Tínhamos entrado no dojô e Kegawa nos ofereceu chá feito pela esposa, também idosa. Seus olhos tão fechados impossível de ver a íris, vestindo um belo quimono de vermelho leve e com estampas de pétalas rosas que lembra as belas senhoras que conheci com alguns de meus amigos, suas avós e até umas que encontro na rua.

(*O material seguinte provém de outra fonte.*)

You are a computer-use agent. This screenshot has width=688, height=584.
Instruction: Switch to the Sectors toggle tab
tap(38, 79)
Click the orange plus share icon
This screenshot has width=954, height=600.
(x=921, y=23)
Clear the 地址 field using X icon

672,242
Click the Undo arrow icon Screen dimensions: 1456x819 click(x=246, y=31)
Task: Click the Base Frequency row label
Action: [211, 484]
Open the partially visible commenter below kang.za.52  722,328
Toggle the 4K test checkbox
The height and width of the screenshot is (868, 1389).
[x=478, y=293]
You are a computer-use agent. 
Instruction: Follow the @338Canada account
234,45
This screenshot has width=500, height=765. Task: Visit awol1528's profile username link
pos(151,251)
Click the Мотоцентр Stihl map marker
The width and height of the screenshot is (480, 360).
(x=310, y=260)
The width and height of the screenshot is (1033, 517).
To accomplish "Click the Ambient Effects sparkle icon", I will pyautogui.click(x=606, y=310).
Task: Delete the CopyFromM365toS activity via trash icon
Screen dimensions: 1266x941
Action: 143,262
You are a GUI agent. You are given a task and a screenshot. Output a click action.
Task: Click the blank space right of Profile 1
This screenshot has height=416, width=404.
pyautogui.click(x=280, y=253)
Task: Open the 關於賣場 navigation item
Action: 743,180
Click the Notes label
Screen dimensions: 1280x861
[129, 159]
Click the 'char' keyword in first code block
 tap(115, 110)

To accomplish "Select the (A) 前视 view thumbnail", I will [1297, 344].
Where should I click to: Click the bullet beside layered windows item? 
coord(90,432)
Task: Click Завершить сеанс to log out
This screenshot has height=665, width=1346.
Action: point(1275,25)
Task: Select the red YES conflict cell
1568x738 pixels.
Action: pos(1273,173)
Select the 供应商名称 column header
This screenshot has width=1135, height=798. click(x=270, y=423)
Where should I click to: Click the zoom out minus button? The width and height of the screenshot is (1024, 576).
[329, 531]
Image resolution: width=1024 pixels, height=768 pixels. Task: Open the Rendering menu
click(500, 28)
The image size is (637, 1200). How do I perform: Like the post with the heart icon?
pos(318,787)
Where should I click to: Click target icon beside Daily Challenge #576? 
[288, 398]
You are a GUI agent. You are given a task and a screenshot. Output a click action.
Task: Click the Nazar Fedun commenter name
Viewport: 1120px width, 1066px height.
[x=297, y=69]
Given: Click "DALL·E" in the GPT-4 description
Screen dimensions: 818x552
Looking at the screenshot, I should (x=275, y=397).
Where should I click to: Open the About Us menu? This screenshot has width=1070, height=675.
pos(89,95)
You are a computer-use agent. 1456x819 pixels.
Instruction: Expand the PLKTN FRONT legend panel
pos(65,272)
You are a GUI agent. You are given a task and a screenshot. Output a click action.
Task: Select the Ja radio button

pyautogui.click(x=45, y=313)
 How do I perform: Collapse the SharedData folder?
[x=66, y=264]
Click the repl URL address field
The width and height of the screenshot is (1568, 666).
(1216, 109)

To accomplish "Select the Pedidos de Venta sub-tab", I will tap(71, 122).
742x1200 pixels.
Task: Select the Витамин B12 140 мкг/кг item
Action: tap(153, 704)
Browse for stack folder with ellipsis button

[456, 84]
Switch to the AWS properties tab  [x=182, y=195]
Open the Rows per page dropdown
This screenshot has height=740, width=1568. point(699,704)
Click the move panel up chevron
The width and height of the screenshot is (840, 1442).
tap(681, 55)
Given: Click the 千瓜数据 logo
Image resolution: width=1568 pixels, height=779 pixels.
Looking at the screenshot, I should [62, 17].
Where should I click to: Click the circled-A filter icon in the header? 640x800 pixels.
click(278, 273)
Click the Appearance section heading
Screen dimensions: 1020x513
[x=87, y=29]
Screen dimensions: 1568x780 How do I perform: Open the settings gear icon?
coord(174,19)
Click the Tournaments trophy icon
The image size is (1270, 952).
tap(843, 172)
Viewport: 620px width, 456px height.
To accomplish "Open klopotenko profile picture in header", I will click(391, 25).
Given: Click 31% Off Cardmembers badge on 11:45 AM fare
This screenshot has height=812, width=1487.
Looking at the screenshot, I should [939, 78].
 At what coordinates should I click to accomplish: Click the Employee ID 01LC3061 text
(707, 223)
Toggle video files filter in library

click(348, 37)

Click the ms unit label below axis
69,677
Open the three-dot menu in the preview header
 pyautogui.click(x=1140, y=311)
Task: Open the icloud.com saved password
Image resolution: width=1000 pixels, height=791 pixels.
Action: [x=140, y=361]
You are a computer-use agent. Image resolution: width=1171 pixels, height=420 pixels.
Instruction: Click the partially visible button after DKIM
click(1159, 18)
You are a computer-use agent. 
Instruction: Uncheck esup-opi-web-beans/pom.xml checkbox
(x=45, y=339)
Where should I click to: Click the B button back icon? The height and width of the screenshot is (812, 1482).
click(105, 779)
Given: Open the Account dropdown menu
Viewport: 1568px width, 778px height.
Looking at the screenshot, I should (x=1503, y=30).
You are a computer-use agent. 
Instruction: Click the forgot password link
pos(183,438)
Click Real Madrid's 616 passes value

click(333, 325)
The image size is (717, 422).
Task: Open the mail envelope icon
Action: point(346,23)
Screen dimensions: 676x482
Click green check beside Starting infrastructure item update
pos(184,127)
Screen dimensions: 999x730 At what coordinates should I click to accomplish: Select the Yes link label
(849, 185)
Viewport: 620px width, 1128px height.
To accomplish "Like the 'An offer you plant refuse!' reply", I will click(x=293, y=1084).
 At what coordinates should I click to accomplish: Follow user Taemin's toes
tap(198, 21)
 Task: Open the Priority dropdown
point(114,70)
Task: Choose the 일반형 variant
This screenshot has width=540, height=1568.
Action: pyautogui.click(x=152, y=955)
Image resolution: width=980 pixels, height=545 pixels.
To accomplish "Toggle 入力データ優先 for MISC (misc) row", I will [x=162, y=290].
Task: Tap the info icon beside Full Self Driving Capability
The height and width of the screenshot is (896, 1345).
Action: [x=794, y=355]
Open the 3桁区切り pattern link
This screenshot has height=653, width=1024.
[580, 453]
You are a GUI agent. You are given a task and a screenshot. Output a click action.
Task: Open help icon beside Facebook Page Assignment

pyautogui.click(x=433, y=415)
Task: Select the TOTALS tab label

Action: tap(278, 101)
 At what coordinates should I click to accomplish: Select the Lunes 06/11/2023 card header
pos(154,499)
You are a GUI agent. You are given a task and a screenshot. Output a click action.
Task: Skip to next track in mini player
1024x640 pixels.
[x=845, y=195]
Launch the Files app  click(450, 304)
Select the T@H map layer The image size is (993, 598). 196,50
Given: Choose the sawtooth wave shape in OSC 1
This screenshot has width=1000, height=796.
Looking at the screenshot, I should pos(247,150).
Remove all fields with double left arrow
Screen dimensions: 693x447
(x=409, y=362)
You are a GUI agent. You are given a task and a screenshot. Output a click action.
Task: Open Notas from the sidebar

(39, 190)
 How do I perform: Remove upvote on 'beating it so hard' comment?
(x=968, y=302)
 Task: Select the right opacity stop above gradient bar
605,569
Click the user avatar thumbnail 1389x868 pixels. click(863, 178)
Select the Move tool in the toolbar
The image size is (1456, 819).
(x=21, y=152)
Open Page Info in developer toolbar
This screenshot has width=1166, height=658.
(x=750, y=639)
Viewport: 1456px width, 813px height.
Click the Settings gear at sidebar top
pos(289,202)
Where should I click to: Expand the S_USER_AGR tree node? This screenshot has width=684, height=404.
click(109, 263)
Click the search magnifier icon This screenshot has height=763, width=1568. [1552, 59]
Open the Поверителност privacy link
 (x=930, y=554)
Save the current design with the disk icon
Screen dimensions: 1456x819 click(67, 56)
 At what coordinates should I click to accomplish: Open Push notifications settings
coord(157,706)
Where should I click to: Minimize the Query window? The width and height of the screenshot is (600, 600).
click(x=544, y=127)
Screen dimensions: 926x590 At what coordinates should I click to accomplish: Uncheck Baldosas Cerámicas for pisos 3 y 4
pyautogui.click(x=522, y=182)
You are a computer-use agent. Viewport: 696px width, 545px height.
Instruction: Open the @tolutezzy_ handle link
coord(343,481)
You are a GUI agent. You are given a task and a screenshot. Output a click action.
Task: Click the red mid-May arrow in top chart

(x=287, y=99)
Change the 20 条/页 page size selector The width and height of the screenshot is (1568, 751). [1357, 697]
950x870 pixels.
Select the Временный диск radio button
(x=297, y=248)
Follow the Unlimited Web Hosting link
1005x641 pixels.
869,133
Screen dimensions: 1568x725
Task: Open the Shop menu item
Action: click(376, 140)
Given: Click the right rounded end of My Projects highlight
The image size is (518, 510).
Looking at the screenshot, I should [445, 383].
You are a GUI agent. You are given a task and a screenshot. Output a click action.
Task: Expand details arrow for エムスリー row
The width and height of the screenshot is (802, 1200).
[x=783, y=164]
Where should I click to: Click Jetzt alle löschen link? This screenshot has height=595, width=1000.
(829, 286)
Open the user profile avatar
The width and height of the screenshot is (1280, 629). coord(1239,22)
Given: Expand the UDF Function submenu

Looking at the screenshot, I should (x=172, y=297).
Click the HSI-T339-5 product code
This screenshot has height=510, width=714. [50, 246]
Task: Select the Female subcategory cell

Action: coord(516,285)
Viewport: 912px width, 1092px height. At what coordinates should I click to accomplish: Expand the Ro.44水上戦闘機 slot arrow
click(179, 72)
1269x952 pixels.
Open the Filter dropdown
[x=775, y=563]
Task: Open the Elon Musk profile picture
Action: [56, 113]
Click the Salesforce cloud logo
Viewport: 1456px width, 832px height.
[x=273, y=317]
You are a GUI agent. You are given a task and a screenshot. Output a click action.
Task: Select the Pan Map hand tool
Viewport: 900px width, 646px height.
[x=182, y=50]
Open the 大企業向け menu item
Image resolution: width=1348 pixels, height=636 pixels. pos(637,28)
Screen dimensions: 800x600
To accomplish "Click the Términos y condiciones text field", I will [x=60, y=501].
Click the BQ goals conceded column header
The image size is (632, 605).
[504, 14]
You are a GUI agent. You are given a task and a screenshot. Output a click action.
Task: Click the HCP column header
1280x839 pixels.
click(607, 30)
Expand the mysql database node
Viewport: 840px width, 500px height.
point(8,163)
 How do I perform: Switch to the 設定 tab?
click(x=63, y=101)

O dojô? A entrada é adornada de longos tatames azuis, as paredes com símbolos, armas brancas e amuletos que não sei o que são. O cômodo nos fundos com quartos, conhecendo a sala de estar com uma mesinha de centro, paredes de tecidos com molduras em pequenos quadrados e o piso todo de madeira. Algo que quase recebi censura é que nós devemos tirar nossos sapatos para adentrar em seus lares. Sinto que estou viajando ao passado e conhecendo um tempo feudal onde os antigos costumes permanecem.
Está certo que a parte dos sapatos eles fazem até hoje.
Kegawa e Tanuki conversam tudo o que passei com os Onis, o bicho de lâminas e essa história de linhagem. A esposa de Kegawa traz na bandeja as xícaras de chá que estão cheirando bem, julgando ser chá verde. Ela nos serve com delicadeza e seu sorriso me deixa até tímido. Agradeci pelo chá e gosto de ver a xícara adornada de belos desenhos de pássaros e folhas, parecendo uma pintura à tinta.
– Você é um homem bonito – ela comentou.
– Obrigado novamente – encolho os ombros corado.
– Vem de tão longe?
– Não tanto – Tanuki intromete atrás de mim. – Desculpa interromper, mas nós viemos do outro lado.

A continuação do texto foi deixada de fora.